[Source document]
┄┄┄┄┄┄

Compound Interest

Tags: 
simple interest
compound interest
present amount
future amount
nominal rate
interest rate
continuous compounding

In compound interest, the interest earned by the principal at the end of each interest period (compounding period) is added to the principal. The sum (principal + interest) will earn another interest in the next compounding period.
 

Consider $1000 invested in an account of 10% per year for 3 years. The figures below shows the contrast between simple interest and compound interest.
 

At 10% simple interest, the $1000 investment amounted to $1300 after 3 years. Only the principal earns interest which is $100 per year.
 

000-simple-interest.gif

 

At 10% compounded yearly, the $1000 initial investment amounted to $1331 after 3 years. The interest also earns an interest.

┄┄┄┄┄┄

[Data provided]
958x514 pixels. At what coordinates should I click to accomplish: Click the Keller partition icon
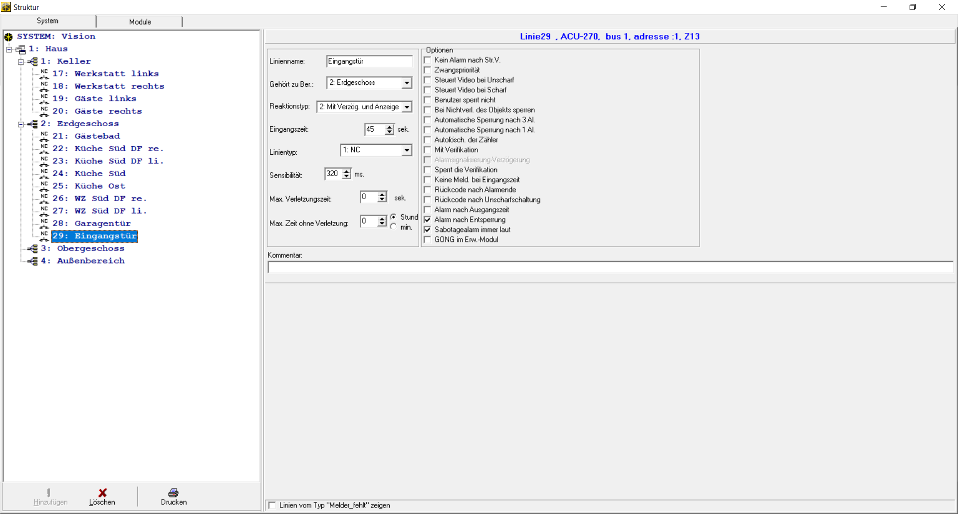tap(33, 62)
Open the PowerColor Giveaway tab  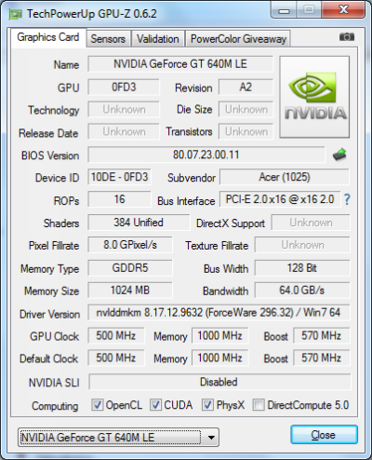click(x=238, y=39)
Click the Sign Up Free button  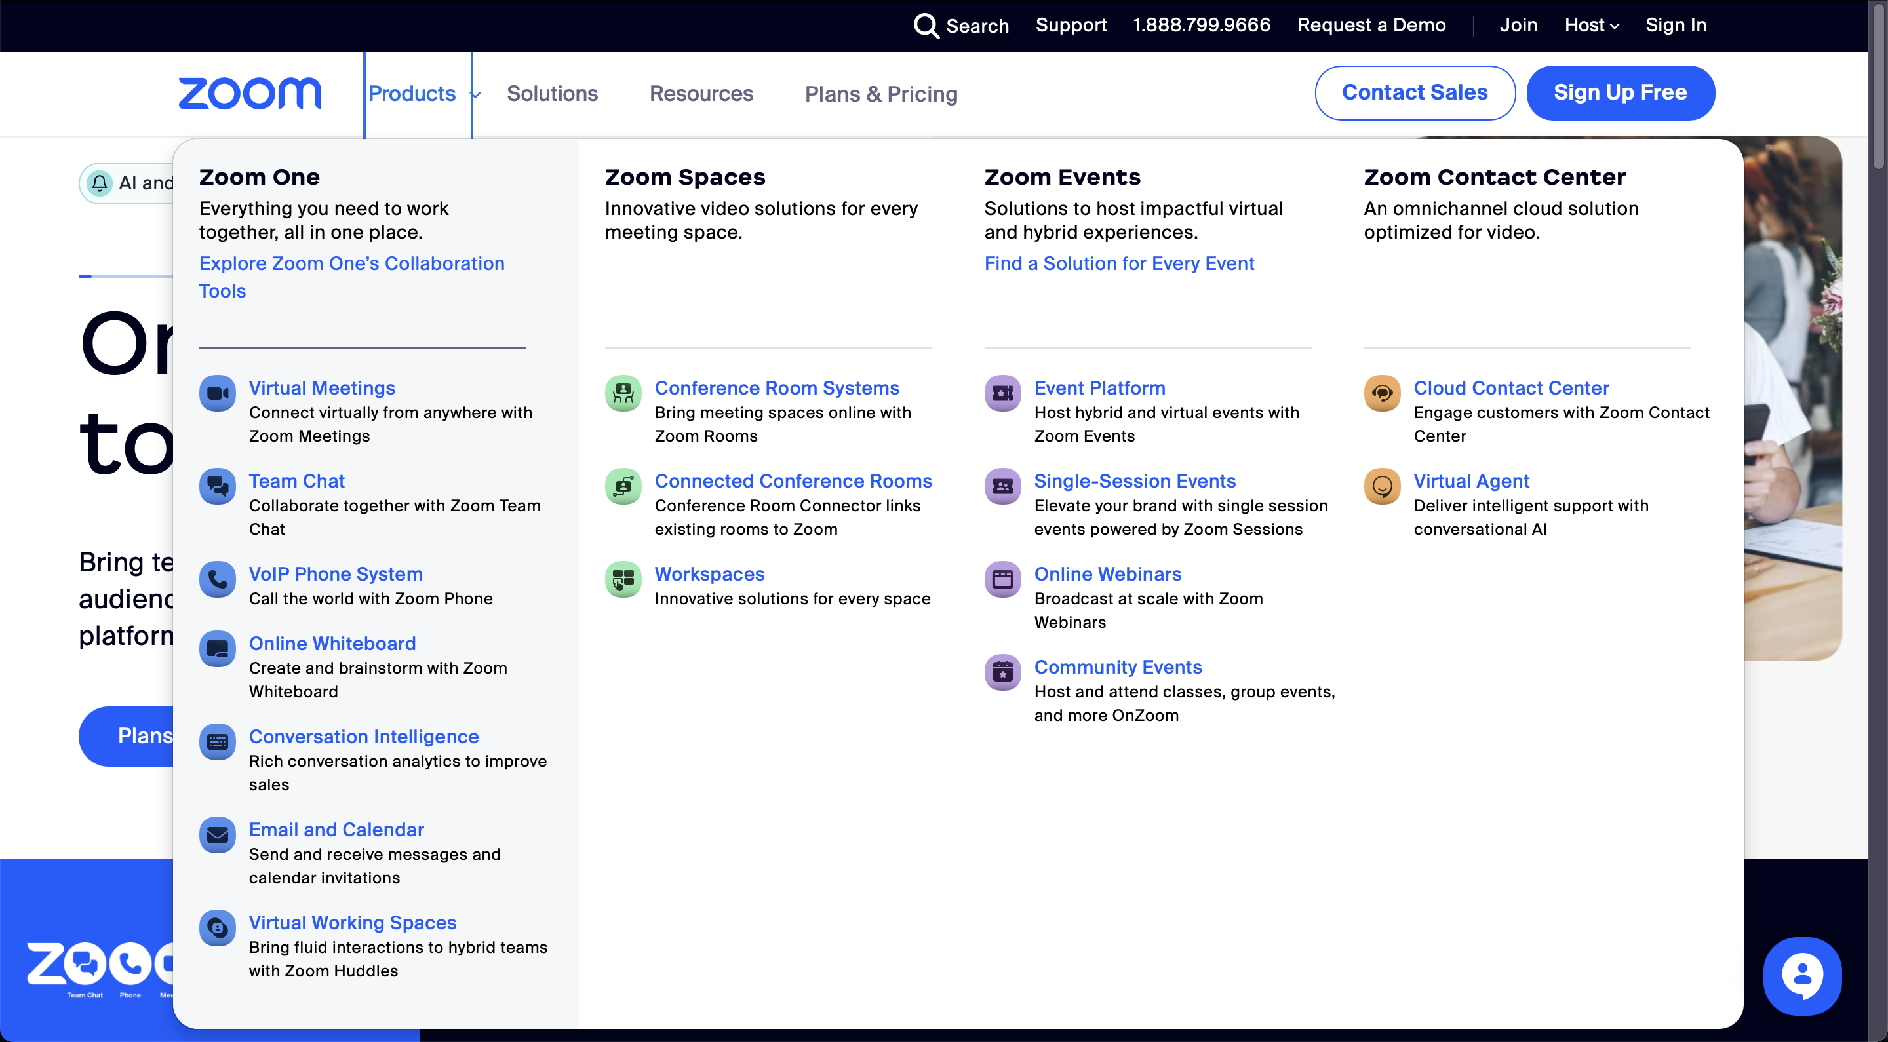click(1620, 93)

┄┄┄┄┄┄

[Exercise instructions]
[1] Transcribe the passage of the compound interest page starting at "At 10% simple" and ending at "earns an interest.".
[2] Write the next part of the compound interest page, picking up after its final sentence.

[Expected answers]
[1]
At 10% simple interest, the $1000 investment amounted to $1300 after 3 years. Only the principal earns interest which is $100 per year.
 

000-simple-interest.gif

 

At 10% compounded yearly, the $1000 initial investment amounted to $1331 after 3 years. The interest also earns an interest.

[2]
000-compound-interest.gif

 

Elements of Compound Interest
$ P $ = principal, present amount
$ F $ = future amount, compound amount
$ i $ = interest rate per compounding period
$ r $ = nominal annual interest rate
$ n $ = total number of compounding in t years
$ t $ = number of years
$ m $ = number of compounding per year

$ i = \dfrac{r}{m} $   and   $ n = mt $

 

Future amount,

$ F = P(1 + i)^n $   or   $ F = P\left(1 + \dfrac{r}{m} \right)^{mt} $

The factor   $ (1 + i)^n $   is called single-payment compound-amount factor and is denoted by   $ (F/P, \, i, \, n) $.
 

Present amount,

$ P = \dfrac{F}{(1 + i)^n} $

The factor   $ \dfrac{1}{(1 + i)^n} $   is called single-payment present-worth factor and is denoted by   $ (P/F, \, i, \, n) $.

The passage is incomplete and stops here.